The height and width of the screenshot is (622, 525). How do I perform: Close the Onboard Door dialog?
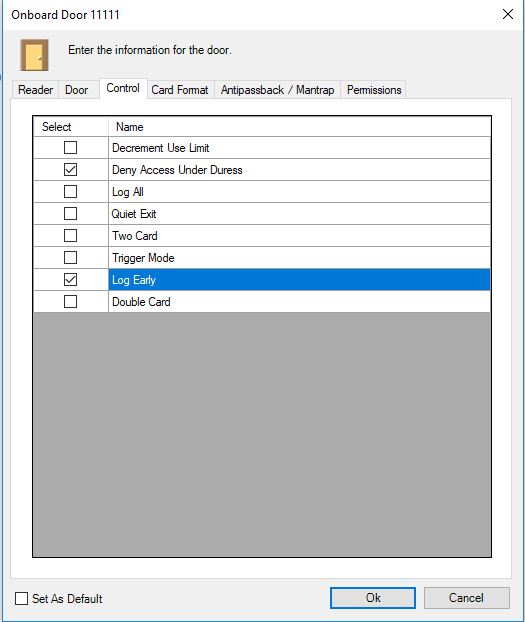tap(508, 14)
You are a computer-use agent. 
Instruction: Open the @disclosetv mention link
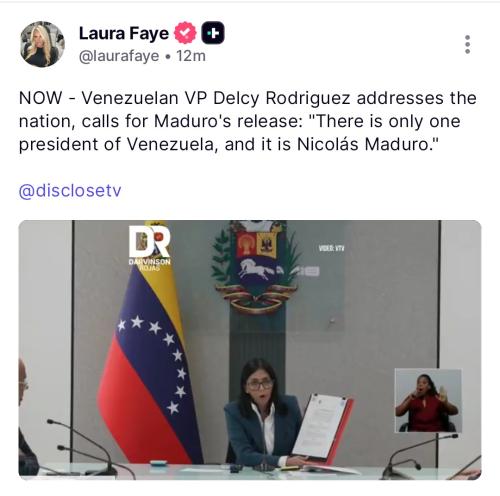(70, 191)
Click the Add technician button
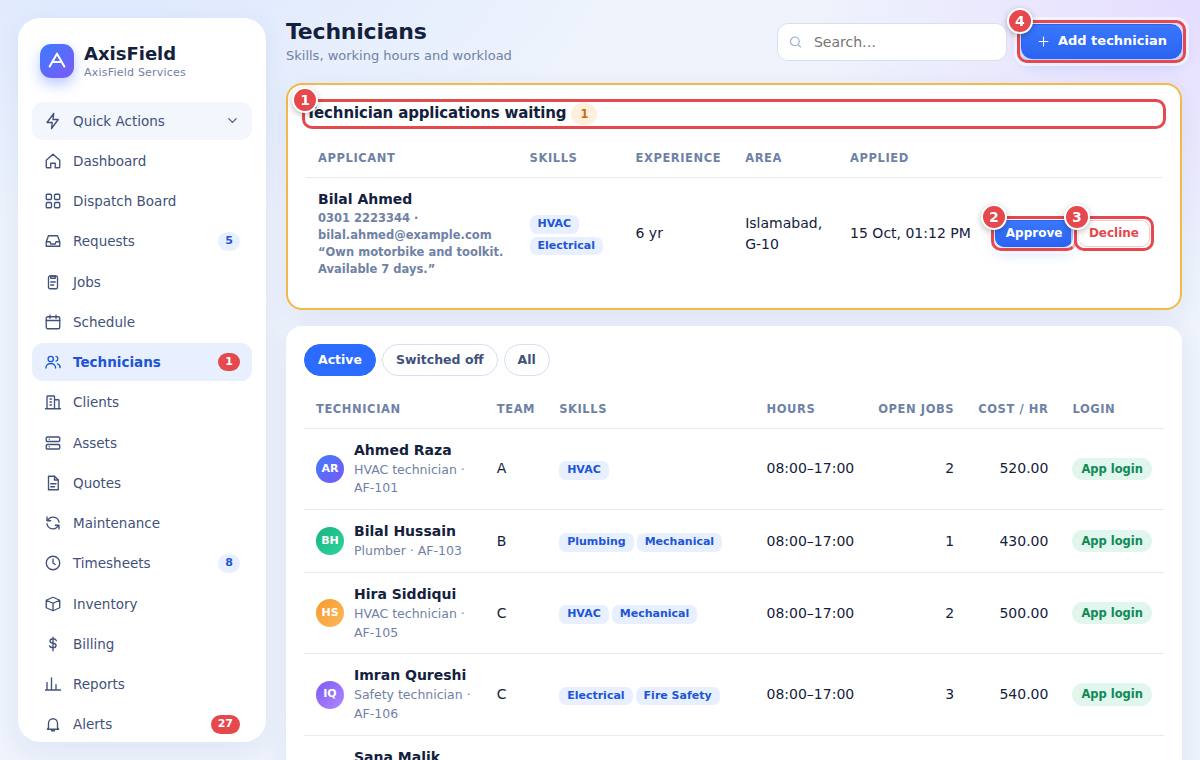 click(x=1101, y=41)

◇ ◇ ◇ ◇

_WORK TO BE COMPLETED:_ Write the records above out again word for word, skipping each picture.

_OUTPUT BELOW:_
The height and width of the screenshot is (622, 525). How do I perform: Close the Onboard Door dialog?
tap(508, 14)
You are a computer-use agent. 
Instruction: Open the @disclosetv mention link
(70, 191)
Click the Add technician button
 click(x=1101, y=41)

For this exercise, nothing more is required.